Talk:Papers:Sending the Right Signals
beltzner, Jan 25th, 3am PST
- first draft completed and ready for comment
- feel free to make grammatical/spelling edits inline, I haven't bothered to do that check yet
- if you find it easier to insert comments in the text itself, again, feel free
- with screenshots, this will be 4 pages in length
- I used "trustworthiness" a lot, instead of "authentication"; is that OK?
- dbaron said that the goal of these meetings was to generate discussion, and that was the approach I took as opposed to attempting to design the perfect UI, since the underlying technologies aren't neccessarily finalized, and since it's not yet determined if there will be multi-level authentication or preferred CAs. As a result, I tried to keep the position paper at a general level, commenting on what's needed as criteria for success for any solution. That said, I tacked on some simple proposals at the end :)
- On a re-read, I think I might need to tie together the idea that I'm approaching this from a "how do we make online authentication as close as possible to the real world equivalent" or "what can we learn about how we already make these judgements in order to apply that to the UI" perspective.
- I'm rambling, aren't I? I'll stop now.
Hecker 09:24, 25 Jan 2006 (PST)
This is a useful beginning. Some quick comments:
- Using "trustworthiness" and similar terms is I think OK, as long as you are taking the perspective of the end user, who ultimately is the one making the decision on whether a particular service can be trusted (as in your RL examples).

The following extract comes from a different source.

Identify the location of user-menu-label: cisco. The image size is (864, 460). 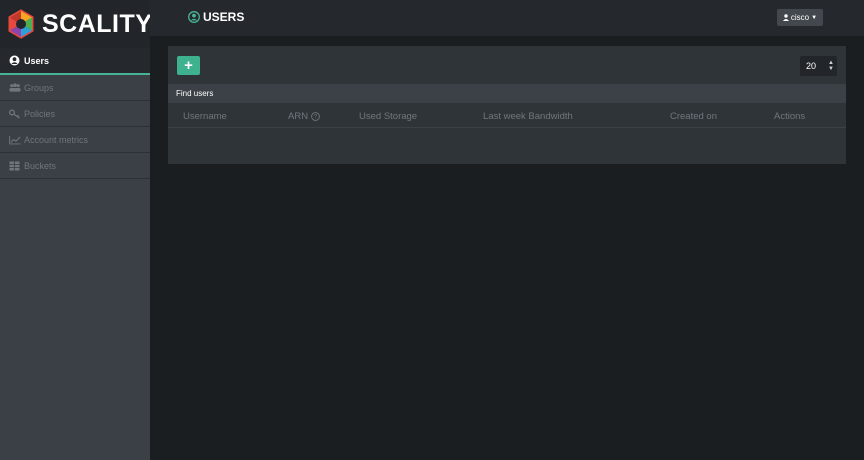
(800, 18).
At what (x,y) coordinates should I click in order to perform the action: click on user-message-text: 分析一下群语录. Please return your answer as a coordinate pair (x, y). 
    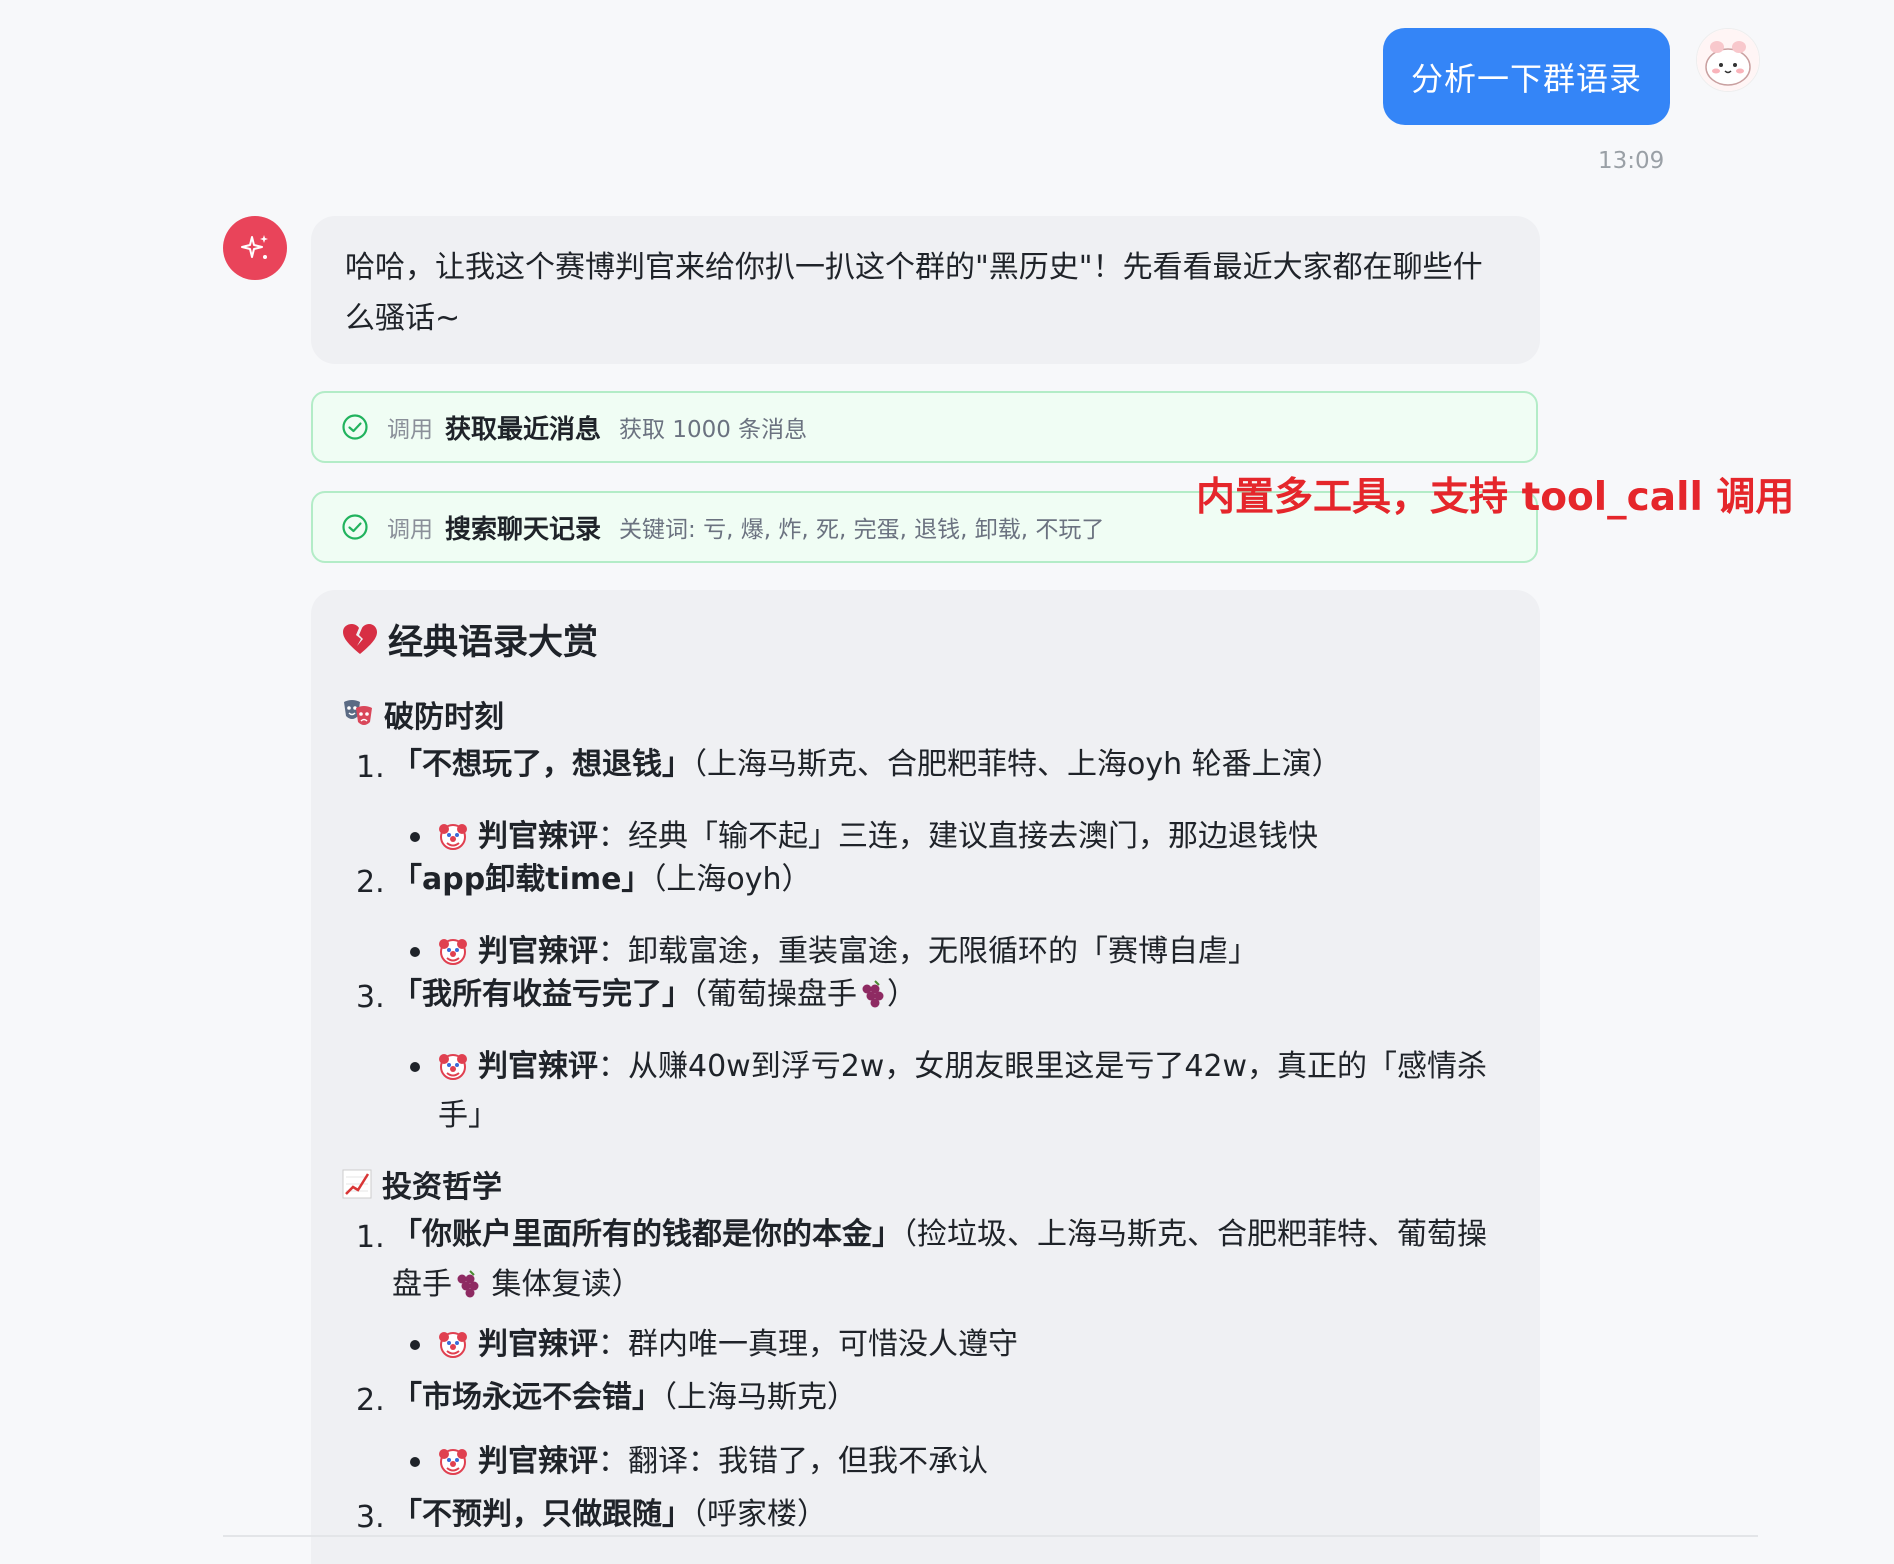
    Looking at the image, I should click on (1526, 78).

- You write, "A connection to an entity should be said to be 'secure' when the connection is encrypted and it can be reasonably assured that communication is restricted to the user and the entity." One key question is, what does "reasonably assured" mean in this context? For example, by one interpretation connections made using self-signed certificates could be referred to as "secure", at least if there is some reason to believe that the certificate in question is in fact associated with the entity in question. (For example, the self-signed cert may have been exchanged out-of-band, or the user may have identified it as being associated with the entity based on other signals.) Another key question is, what does "entity" mean in this context? For example, some might interpret 'entity' as referring to the web site itself (i.e., a web server accessible at the particular domain name) and others might interpret 'entity' as referring to the web site operator (i.e., an identified individual or organization).

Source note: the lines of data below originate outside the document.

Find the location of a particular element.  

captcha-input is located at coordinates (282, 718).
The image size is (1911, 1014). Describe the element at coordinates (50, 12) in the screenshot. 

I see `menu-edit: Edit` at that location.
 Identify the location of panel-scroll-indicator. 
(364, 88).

- In general I prefer using the phrase "identified by" to "signed by". My only caveat is that it doesn't read as smoothly in cases where the certificate is associated with a domain name rather than an individual's or organization's name.
A general comment: Let's make sure that this discussion doesn't solely focus on the SSL UI and related PKI-enabled features. In my opinion in the context of the overall problem PKI/crypto are both overkill, because of the technical complexity underlying PKI/crypto-related features, and also at the same time don't necessarily address the problem at hand, because of the ambiguity underlying what PKI purportedly attempts to do.

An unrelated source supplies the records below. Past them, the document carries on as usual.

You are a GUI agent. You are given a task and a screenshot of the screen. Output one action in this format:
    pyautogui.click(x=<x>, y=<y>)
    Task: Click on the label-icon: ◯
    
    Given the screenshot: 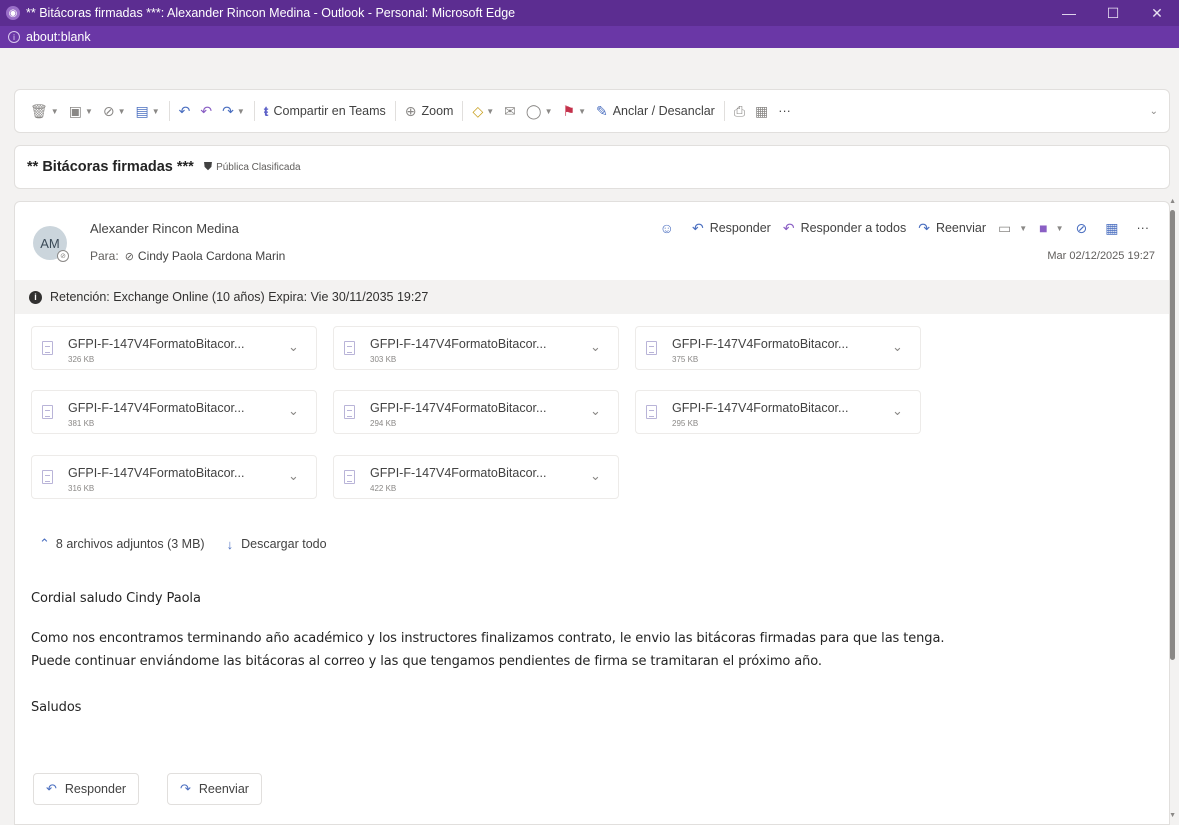 What is the action you would take?
    pyautogui.click(x=534, y=110)
    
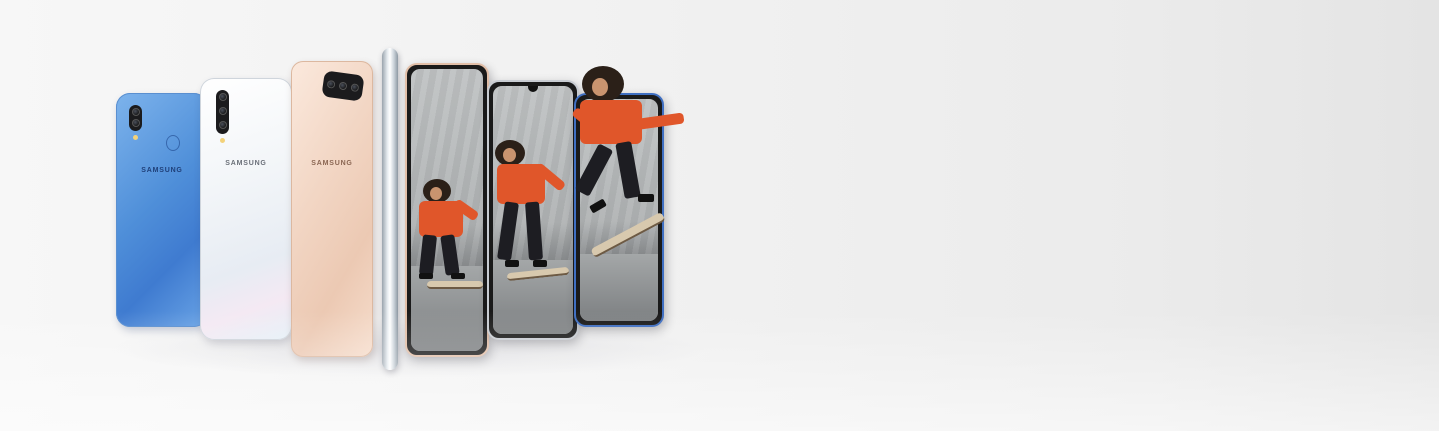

I think that the "signals" approach is the best way to go: Figure out what signals can provide relevant information to the user who's trying to make a trust determination, and come up with a reasonably unified way to present such signals to the user. The signals themselves could be based on various back-end mechanisms: real-time site checks (as in the various anti-phishing toolbars), crypto-based mechanisms like X.509v3 certs or PGP-style signing, and so on. The front-end UI should be designed to accommodate multiple such mechanisms, both present and future, with such mechanisms either built-in to the core products or addable via extensions.
shaver
In the case of a FOAF or web-of-trust signal, there's no "organization that accepts responsibility for that judgement".
There isn't much in here about letting people federate credentials, reuse them with different sites, or any piece of the authentication/trust space other than "helping users know if they should trust sites". I think the other side of the equation is very important too, perhaps obviously. ("How does Jane know which card the ATM will accept? How does the ATM verify her card and account?")
from call
- the last section is the weakest, and narrows the discussion back to SSL style security which is orthogonal to the rest of the discussion
- perhaps remove it, or generalize it out some more
- ignores non-browser clients (email, news aggregators, calendar, etc.)
- keep the focus on framing the discussion instead of coming up with prematurely-specified proposals
dria
- Minor quibble: you use "entity" and "object" interchangeably throughout. I found it slightly jarring. I'll leave it to you to decide whether this is actually a valid complaint :)
- The paragraphs about 'consistency' and 'clarity' are a bit jumbled. You start talking about consistency then sort of fade into talking about clarity...maybe talk about why clarity is important earlier in the piece before stating our position (which is about consistency), then just focus on why consistency is awesome in the "Position" section?